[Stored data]

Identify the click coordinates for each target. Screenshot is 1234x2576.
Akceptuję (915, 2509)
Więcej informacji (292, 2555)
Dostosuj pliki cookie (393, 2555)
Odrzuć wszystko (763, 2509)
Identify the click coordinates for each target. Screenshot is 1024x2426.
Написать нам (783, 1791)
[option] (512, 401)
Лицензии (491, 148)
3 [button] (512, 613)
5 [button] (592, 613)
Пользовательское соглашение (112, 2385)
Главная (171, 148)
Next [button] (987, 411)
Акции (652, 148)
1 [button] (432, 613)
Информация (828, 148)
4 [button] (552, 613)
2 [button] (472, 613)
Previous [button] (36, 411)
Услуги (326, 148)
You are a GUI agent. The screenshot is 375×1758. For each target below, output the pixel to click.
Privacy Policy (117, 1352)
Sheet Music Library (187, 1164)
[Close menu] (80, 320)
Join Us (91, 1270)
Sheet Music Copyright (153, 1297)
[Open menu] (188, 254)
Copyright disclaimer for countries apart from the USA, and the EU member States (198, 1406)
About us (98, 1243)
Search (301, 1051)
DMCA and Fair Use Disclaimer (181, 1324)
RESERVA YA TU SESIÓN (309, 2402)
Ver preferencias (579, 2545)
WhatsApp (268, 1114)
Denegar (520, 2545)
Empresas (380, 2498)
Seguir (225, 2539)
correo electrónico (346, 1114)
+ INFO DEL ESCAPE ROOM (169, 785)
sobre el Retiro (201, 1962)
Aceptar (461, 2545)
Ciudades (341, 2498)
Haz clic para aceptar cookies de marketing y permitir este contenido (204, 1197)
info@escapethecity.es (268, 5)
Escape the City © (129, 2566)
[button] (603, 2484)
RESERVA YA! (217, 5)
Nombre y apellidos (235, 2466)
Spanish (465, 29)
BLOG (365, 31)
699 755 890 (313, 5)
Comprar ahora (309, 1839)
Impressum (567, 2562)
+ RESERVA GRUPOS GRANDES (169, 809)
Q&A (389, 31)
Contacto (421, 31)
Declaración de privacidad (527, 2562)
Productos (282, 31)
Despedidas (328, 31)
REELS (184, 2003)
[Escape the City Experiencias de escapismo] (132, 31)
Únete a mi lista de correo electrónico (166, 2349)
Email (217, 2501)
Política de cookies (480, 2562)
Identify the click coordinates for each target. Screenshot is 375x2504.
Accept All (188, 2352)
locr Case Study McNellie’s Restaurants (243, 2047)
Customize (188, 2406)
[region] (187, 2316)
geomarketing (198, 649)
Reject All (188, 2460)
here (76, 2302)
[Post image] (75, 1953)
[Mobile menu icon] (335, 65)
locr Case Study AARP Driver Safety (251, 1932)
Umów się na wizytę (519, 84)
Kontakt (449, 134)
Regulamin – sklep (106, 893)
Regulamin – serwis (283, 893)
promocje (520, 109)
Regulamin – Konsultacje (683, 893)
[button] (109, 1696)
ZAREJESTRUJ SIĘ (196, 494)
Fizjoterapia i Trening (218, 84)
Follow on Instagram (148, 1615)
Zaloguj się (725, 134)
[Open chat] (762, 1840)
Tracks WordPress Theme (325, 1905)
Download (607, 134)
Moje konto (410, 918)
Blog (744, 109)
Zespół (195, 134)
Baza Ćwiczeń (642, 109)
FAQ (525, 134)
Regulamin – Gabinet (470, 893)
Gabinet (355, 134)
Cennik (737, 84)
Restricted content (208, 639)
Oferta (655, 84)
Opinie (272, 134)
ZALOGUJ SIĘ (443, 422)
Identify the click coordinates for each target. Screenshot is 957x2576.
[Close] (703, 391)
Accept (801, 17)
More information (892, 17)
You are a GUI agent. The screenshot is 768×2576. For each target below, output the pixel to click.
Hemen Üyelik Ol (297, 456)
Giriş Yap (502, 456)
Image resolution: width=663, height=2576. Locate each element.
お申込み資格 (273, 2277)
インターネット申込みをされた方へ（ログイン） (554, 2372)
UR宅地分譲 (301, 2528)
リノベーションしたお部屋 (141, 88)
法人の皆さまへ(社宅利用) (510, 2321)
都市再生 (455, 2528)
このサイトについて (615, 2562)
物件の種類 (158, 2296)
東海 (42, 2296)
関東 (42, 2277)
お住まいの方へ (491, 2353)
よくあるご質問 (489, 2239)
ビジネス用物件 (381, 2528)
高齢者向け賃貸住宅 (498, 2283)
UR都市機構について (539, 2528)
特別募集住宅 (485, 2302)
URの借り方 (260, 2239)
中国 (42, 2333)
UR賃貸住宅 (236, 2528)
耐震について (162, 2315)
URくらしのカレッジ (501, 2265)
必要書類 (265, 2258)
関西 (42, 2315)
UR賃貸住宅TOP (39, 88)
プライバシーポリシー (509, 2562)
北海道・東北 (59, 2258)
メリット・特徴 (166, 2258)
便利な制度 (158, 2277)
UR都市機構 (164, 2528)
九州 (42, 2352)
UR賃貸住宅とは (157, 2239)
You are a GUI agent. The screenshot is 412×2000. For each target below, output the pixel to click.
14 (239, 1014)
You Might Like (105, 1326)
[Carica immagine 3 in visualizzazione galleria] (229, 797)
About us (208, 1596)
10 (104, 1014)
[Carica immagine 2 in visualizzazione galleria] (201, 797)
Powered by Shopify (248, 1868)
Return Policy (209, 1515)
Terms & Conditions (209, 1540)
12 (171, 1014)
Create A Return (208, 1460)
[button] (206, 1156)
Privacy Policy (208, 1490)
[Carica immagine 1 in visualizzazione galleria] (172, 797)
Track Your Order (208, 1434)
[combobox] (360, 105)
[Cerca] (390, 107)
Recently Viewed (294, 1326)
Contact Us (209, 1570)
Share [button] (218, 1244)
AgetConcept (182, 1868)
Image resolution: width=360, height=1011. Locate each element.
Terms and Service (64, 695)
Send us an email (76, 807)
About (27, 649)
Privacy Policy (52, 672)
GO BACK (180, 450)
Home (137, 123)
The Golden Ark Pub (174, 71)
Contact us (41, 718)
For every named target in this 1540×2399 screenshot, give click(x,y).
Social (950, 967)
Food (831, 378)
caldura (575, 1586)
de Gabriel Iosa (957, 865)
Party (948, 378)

#### [INSTRUCTIONS FOR THE TASK]
A complete, exact transcription of the data above is the required answer.

#### [RESULT OF THIS TASK]
Identify the click coordinates for each target. Screenshot is 1234x2576.
Akceptuję (915, 2509)
Więcej informacji (292, 2555)
Dostosuj pliki cookie (393, 2555)
Odrzuć wszystko (763, 2509)
Identify the click coordinates for each target. Screenshot is 1024x2426.
Написать нам (783, 1791)
[option] (512, 401)
Лицензии (491, 148)
3 [button] (512, 613)
5 [button] (592, 613)
Пользовательское соглашение (112, 2385)
Главная (171, 148)
Next [button] (987, 411)
Акции (652, 148)
1 [button] (432, 613)
Информация (828, 148)
4 [button] (552, 613)
2 [button] (472, 613)
Previous [button] (36, 411)
Услуги (326, 148)
You are a GUI agent. The screenshot is 375×1758. For each target below, output the pixel to click.
Privacy Policy (117, 1352)
Sheet Music Library (187, 1164)
[Close menu] (80, 320)
Join Us (91, 1270)
Sheet Music Copyright (153, 1297)
[Open menu] (188, 254)
Copyright disclaimer for countries apart from the USA, and the EU member States (198, 1406)
About us (98, 1243)
Search (301, 1051)
DMCA and Fair Use Disclaimer (181, 1324)
RESERVA YA TU SESIÓN (309, 2402)
Ver preferencias (579, 2545)
WhatsApp (268, 1114)
Denegar (520, 2545)
Empresas (380, 2498)
Seguir (225, 2539)
correo electrónico (346, 1114)
+ INFO DEL ESCAPE ROOM (169, 785)
sobre el Retiro (201, 1962)
Aceptar (461, 2545)
Ciudades (341, 2498)
Haz clic para aceptar cookies de marketing y permitir este contenido (204, 1197)
info@escapethecity.es (268, 5)
Escape the City © (129, 2566)
[button] (603, 2484)
RESERVA YA! (217, 5)
Nombre y apellidos (235, 2466)
Spanish (465, 29)
BLOG (365, 31)
699 755 890 (313, 5)
Comprar ahora (309, 1839)
Impressum (567, 2562)
+ RESERVA GRUPOS GRANDES (169, 809)
Q&A (389, 31)
Contacto (421, 31)
Declaración de privacidad (527, 2562)
Productos (282, 31)
Despedidas (328, 31)
REELS (184, 2003)
[Escape the City Experiencias de escapismo] (132, 31)
Únete a mi lista de correo electrónico (166, 2349)
Email (217, 2501)
Política de cookies (480, 2562)
Identify the click coordinates for each target. Screenshot is 375x2504.
Accept All (188, 2352)
locr Case Study McNellie’s Restaurants (243, 2047)
Customize (188, 2406)
[region] (187, 2316)
geomarketing (198, 649)
Reject All (188, 2460)
here (76, 2302)
[Post image] (75, 1953)
[Mobile menu icon] (335, 65)
locr Case Study AARP Driver Safety (251, 1932)
Umów się na wizytę (519, 84)
Kontakt (449, 134)
Regulamin – sklep (106, 893)
Regulamin – serwis (283, 893)
promocje (520, 109)
Regulamin – Konsultacje (683, 893)
[button] (109, 1696)
ZAREJESTRUJ SIĘ (196, 494)
Fizjoterapia i Trening (218, 84)
Follow on Instagram (148, 1615)
Zaloguj się (725, 134)
[Open chat] (762, 1840)
Tracks WordPress Theme (325, 1905)
Download (607, 134)
Moje konto (410, 918)
Blog (744, 109)
Zespół (195, 134)
Baza Ćwiczeń (642, 109)
FAQ (525, 134)
Regulamin – Gabinet (470, 893)
Gabinet (355, 134)
Cennik (737, 84)
Restricted content (208, 639)
Oferta (655, 84)
Opinie (272, 134)
ZALOGUJ SIĘ (443, 422)
Identify the click coordinates for each target. Screenshot is 957x2576.
[Close] (703, 391)
Accept (801, 17)
More information (892, 17)
You are a GUI agent. The screenshot is 768×2576. For each target below, output the pixel to click.
Hemen Üyelik Ol (297, 456)
Giriş Yap (502, 456)
Image resolution: width=663, height=2576. Locate each element.
お申込み資格 (273, 2277)
インターネット申込みをされた方へ（ログイン） (554, 2372)
UR宅地分譲 (301, 2528)
リノベーションしたお部屋 (141, 88)
法人の皆さまへ(社宅利用) (510, 2321)
都市再生 (455, 2528)
このサイトについて (615, 2562)
物件の種類 (158, 2296)
東海 (42, 2296)
関東 (42, 2277)
お住まいの方へ (491, 2353)
よくあるご質問 (489, 2239)
ビジネス用物件 (381, 2528)
高齢者向け賃貸住宅 (498, 2283)
UR都市機構について (539, 2528)
特別募集住宅 (485, 2302)
URの借り方 (260, 2239)
中国 (42, 2333)
UR賃貸住宅 (236, 2528)
耐震について (162, 2315)
URくらしのカレッジ (501, 2265)
必要書類 (265, 2258)
関西 (42, 2315)
UR賃貸住宅TOP (39, 88)
プライバシーポリシー (509, 2562)
北海道・東北 (59, 2258)
メリット・特徴 (166, 2258)
便利な制度 (158, 2277)
UR都市機構 (164, 2528)
九州 (42, 2352)
UR賃貸住宅とは (157, 2239)
You are a GUI agent. The screenshot is 412×2000. For each target below, output the pixel to click.
14 (239, 1014)
You Might Like (105, 1326)
[Carica immagine 3 in visualizzazione galleria] (229, 797)
About us (208, 1596)
10 (104, 1014)
[Carica immagine 2 in visualizzazione galleria] (201, 797)
Powered by Shopify (248, 1868)
Return Policy (209, 1515)
Terms & Conditions (209, 1540)
12 (171, 1014)
Create A Return (208, 1460)
[button] (206, 1156)
Privacy Policy (208, 1490)
[Carica immagine 1 in visualizzazione galleria] (172, 797)
Track Your Order (208, 1434)
[combobox] (360, 105)
[Cerca] (390, 107)
Recently Viewed (294, 1326)
Contact Us (209, 1570)
Share [button] (218, 1244)
AgetConcept (182, 1868)
Image resolution: width=360, height=1011. Locate each element.
Terms and Service (64, 695)
Send us an email (76, 807)
About (27, 649)
Privacy Policy (52, 672)
GO BACK (180, 450)
Home (137, 123)
The Golden Ark Pub (174, 71)
Contact us (41, 718)
For every named target in this 1540×2399 screenshot, give click(x,y).
Social (950, 967)
Food (831, 378)
caldura (575, 1586)
de Gabriel Iosa (957, 865)
Party (948, 378)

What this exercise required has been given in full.